(Saved entries)

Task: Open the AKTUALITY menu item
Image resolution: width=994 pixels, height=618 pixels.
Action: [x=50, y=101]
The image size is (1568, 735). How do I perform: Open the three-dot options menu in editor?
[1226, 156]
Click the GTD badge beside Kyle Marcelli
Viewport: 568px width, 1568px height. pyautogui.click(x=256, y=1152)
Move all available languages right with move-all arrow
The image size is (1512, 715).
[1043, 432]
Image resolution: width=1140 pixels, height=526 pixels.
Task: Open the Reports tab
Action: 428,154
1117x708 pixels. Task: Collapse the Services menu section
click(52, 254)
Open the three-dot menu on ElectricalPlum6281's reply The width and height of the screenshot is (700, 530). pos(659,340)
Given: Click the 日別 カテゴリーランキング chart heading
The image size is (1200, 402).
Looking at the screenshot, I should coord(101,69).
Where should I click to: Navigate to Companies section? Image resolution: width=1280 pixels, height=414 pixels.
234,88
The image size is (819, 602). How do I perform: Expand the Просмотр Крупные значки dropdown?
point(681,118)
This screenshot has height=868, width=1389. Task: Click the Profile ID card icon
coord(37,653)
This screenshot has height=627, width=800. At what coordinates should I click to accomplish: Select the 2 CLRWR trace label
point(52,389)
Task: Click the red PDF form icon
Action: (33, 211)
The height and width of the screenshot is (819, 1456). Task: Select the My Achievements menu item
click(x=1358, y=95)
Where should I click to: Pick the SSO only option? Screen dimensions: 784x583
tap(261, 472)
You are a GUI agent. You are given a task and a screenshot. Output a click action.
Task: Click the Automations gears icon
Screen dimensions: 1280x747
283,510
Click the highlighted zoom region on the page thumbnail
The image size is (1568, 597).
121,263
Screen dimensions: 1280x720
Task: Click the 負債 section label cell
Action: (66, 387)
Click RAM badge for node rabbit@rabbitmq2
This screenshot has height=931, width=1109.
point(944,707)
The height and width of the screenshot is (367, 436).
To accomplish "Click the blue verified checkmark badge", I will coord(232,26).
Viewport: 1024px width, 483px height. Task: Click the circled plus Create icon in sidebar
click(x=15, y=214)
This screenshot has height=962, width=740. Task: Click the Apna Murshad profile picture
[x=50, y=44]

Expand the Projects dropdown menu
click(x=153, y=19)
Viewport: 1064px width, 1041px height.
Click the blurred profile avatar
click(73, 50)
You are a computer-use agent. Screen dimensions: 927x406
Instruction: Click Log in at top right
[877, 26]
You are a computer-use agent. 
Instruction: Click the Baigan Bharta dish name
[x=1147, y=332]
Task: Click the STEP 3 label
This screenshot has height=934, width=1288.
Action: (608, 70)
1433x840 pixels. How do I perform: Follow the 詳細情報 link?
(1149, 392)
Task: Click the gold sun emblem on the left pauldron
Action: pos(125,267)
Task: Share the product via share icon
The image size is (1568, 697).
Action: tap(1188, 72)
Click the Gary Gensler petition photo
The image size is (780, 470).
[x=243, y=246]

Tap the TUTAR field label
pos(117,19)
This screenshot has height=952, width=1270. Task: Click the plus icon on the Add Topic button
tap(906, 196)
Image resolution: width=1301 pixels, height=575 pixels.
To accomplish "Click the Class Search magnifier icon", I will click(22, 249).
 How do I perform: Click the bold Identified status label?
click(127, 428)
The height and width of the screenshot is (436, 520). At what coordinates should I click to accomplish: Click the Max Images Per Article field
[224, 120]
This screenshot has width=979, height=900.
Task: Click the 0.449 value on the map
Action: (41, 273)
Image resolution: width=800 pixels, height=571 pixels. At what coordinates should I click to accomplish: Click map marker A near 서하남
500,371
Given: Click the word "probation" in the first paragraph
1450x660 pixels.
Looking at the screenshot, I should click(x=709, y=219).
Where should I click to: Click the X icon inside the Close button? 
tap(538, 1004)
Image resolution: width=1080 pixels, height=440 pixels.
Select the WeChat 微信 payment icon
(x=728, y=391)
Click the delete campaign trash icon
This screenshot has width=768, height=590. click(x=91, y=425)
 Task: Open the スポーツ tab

THE TASK – Would you restate every record word for word?

RESPONSE BOX –
Task: Open the AKTUALITY menu item
Image resolution: width=994 pixels, height=618 pixels.
Action: [x=50, y=101]
The image size is (1568, 735). How do I perform: Open the three-dot options menu in editor?
[1226, 156]
Click the GTD badge beside Kyle Marcelli
Viewport: 568px width, 1568px height. pyautogui.click(x=256, y=1152)
Move all available languages right with move-all arrow
The image size is (1512, 715).
[1043, 432]
Image resolution: width=1140 pixels, height=526 pixels.
Task: Open the Reports tab
Action: 428,154
1117x708 pixels. Task: Collapse the Services menu section
click(52, 254)
Open the three-dot menu on ElectricalPlum6281's reply The width and height of the screenshot is (700, 530). pos(659,340)
Given: Click the 日別 カテゴリーランキング chart heading
The image size is (1200, 402).
Looking at the screenshot, I should coord(101,69).
Where should I click to: Navigate to Companies section? Image resolution: width=1280 pixels, height=414 pixels.
234,88
The image size is (819, 602). How do I perform: Expand the Просмотр Крупные значки dropdown?
point(681,118)
This screenshot has height=868, width=1389. Task: Click the Profile ID card icon
coord(37,653)
This screenshot has height=627, width=800. At what coordinates should I click to accomplish: Select the 2 CLRWR trace label
point(52,389)
Task: Click the red PDF form icon
Action: (33, 211)
The height and width of the screenshot is (819, 1456). Task: Select the My Achievements menu item
click(x=1358, y=95)
Where should I click to: Pick the SSO only option? Screen dimensions: 784x583
tap(261, 472)
You are a GUI agent. You are given a task and a screenshot. Output a click action.
Task: Click the Automations gears icon
Screen dimensions: 1280x747
283,510
Click the highlighted zoom region on the page thumbnail
The image size is (1568, 597).
121,263
Screen dimensions: 1280x720
Task: Click the 負債 section label cell
Action: (66, 387)
Click RAM badge for node rabbit@rabbitmq2
This screenshot has height=931, width=1109.
point(944,707)
The height and width of the screenshot is (367, 436).
To accomplish "Click the blue verified checkmark badge", I will coord(232,26).
Viewport: 1024px width, 483px height. Task: Click the circled plus Create icon in sidebar
click(x=15, y=214)
This screenshot has height=962, width=740. Task: Click the Apna Murshad profile picture
[x=50, y=44]

Expand the Projects dropdown menu
click(x=153, y=19)
Viewport: 1064px width, 1041px height.
Click the blurred profile avatar
click(73, 50)
You are a computer-use agent. Screen dimensions: 927x406
Instruction: Click Log in at top right
[877, 26]
You are a computer-use agent. 
Instruction: Click the Baigan Bharta dish name
[x=1147, y=332]
Task: Click the STEP 3 label
This screenshot has height=934, width=1288.
Action: (608, 70)
1433x840 pixels. How do I perform: Follow the 詳細情報 link?
(1149, 392)
Task: Click the gold sun emblem on the left pauldron
Action: pos(125,267)
Task: Share the product via share icon
The image size is (1568, 697).
Action: tap(1188, 72)
Click the Gary Gensler petition photo
The image size is (780, 470).
[x=243, y=246]

Tap the TUTAR field label
pos(117,19)
This screenshot has height=952, width=1270. Task: Click the plus icon on the Add Topic button
tap(906, 196)
Image resolution: width=1301 pixels, height=575 pixels.
To accomplish "Click the Class Search magnifier icon", I will click(22, 249).
 How do I perform: Click the bold Identified status label?
click(127, 428)
The height and width of the screenshot is (436, 520). At what coordinates should I click to accomplish: Click the Max Images Per Article field
[224, 120]
This screenshot has width=979, height=900.
Task: Click the 0.449 value on the map
Action: (41, 273)
Image resolution: width=800 pixels, height=571 pixels. At what coordinates should I click to accomplish: Click map marker A near 서하남
500,371
Given: Click the word "probation" in the first paragraph
1450x660 pixels.
Looking at the screenshot, I should click(x=709, y=219).
Where should I click to: Click the X icon inside the Close button? 
tap(538, 1004)
Image resolution: width=1080 pixels, height=440 pixels.
Select the WeChat 微信 payment icon
(x=728, y=391)
Click the delete campaign trash icon
This screenshot has width=768, height=590. click(x=91, y=425)
 Task: Open the スポーツ tab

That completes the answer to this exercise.